A pinboard by
Pankaj Jha

Phd, IIT guwahati


Biodegradable polymers for packaging material that can be substitute for petrochemical polymers

       In the past few decades, there is increases interest in the development of food packaging from biopolymer-based material. Consumers behaviour shows on increase inclination toward environmental friendly, biodegradable packaging material with prolong shelf–life during food preservation. The development of biodegradable polymers for packaging material that can be used as a substitute for petrochemical polymer is an interesting perspective that also provides an alternative to synthetic product will remain without decomposing for hundred, sometimes thousand and more focus in agriculture sources of income.

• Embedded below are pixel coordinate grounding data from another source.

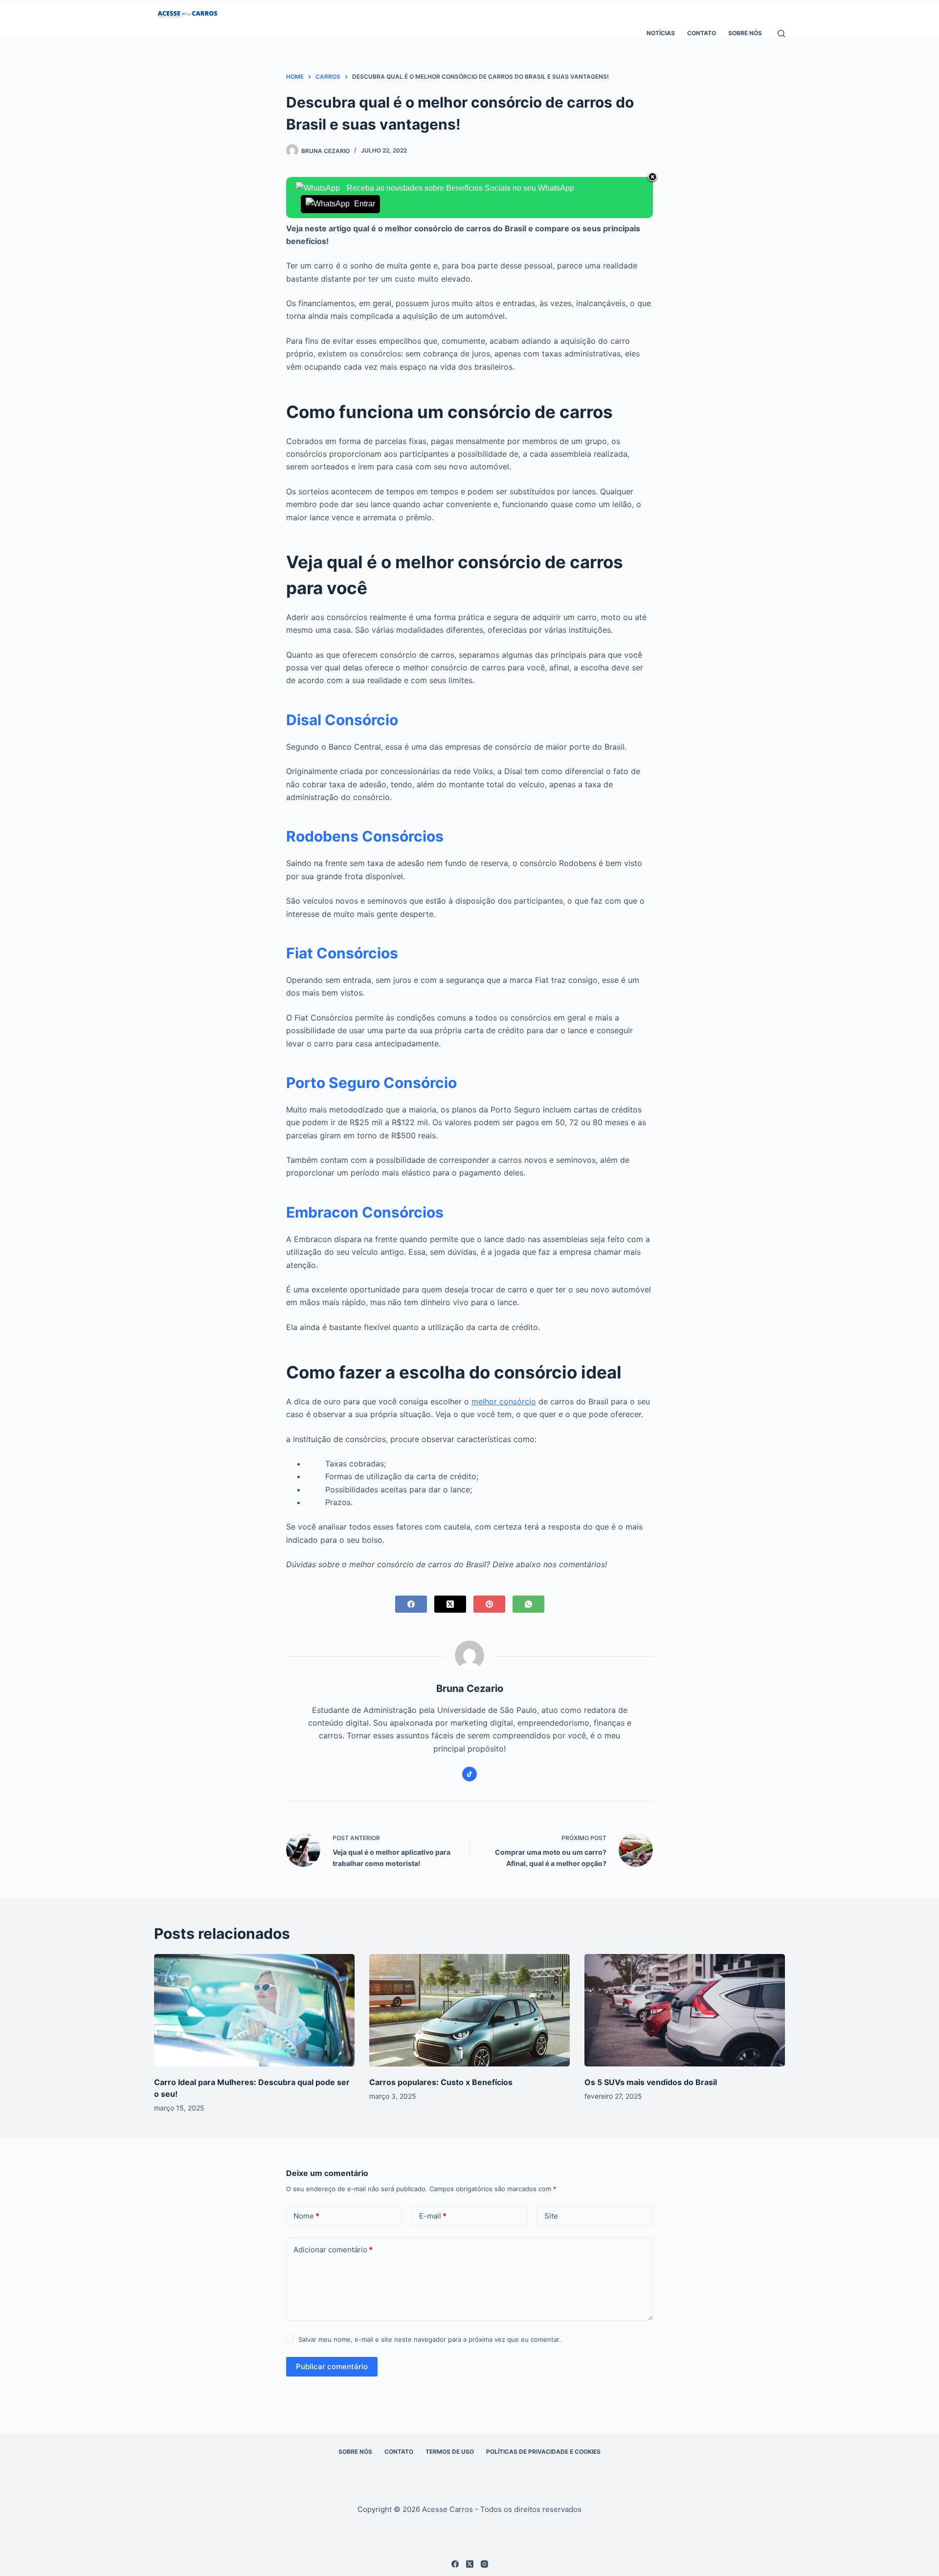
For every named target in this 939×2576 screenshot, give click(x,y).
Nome (306, 2216)
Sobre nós (745, 33)
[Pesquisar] (781, 33)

Synthetic polymers are the most used materials and the environmental impacts caused by its accumulation in the environment are reasons for growing interest and investment of researchers in the development of alternatives to minimize these problems. The biodegradable  polymer much attention in the application of food packaging which  mainly responsible for antifungal properties  in order to improve nutrition, food safety, preserving the quality of food until consumption as well as to minimize chemical preservation and reduce environment impact. Biodegradable polymers are produced from natural polysaccharides, particularly starch, can be produced at low cost and on a large scale as well as their applications in food packaging and renewable raw materials therefore are easily decomposed in the environment, being an interesting alternative for the replacement of synthetic polymers. In addition, biodegradable films are a way of harnessing and adding value to waste materials in the food industry.Experimental results revealed that modified starch bionanocomposite film possessed high tensile strength, low film solubility, low water barrier property and high glass transition temperature. X-ray diffraction (XRD) indicate that there was an interaction and molecular miscibility among the major components while in Fourier transform infrared spectroscopy (FTIR) showed the hydrogen bonds was formed in between starch evaluated the possible interaction between major components and binder. The prepared bionanocomposite film can be useful in food packaging applications to improve the shelf life of products and safety and thus can replace the conventional plastic packaging materials.